Your objective: From the records below, copy each line in which the string "Cleaning" occurs.

Available data:
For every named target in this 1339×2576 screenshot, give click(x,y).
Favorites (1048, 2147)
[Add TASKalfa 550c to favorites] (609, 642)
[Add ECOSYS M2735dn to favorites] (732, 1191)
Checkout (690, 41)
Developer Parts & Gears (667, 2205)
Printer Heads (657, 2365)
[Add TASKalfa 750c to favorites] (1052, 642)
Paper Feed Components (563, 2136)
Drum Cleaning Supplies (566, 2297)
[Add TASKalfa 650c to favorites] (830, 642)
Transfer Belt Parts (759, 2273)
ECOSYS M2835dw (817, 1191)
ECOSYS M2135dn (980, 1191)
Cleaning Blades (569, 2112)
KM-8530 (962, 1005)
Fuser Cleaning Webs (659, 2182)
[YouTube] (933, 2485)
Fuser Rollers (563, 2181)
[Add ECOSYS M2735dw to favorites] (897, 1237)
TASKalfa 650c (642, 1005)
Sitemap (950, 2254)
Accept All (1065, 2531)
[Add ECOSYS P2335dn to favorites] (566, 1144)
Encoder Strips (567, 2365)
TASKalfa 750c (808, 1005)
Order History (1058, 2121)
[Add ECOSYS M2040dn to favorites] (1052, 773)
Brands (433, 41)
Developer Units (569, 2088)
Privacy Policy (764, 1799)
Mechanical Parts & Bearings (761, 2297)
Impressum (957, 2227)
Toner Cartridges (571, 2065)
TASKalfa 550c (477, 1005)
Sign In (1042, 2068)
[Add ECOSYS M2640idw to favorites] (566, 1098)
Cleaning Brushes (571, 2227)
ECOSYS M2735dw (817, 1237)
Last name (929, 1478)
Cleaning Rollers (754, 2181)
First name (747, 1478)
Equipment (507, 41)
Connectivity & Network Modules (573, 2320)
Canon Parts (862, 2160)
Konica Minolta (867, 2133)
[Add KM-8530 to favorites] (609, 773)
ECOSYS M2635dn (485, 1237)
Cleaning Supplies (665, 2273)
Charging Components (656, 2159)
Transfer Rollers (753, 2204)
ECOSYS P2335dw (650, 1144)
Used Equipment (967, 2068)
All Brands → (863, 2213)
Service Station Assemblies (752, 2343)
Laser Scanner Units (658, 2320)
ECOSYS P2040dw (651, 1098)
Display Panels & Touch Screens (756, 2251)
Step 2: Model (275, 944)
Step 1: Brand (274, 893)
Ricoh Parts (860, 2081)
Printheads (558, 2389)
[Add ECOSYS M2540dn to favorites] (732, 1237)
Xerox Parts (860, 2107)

Your solution:
Drum Cleaning Supplies (566, 2297)
Cleaning Blades (569, 2112)
Fuser Cleaning Webs (659, 2182)
Cleaning Brushes (571, 2227)
Cleaning Rollers (754, 2181)
Cleaning Supplies (665, 2273)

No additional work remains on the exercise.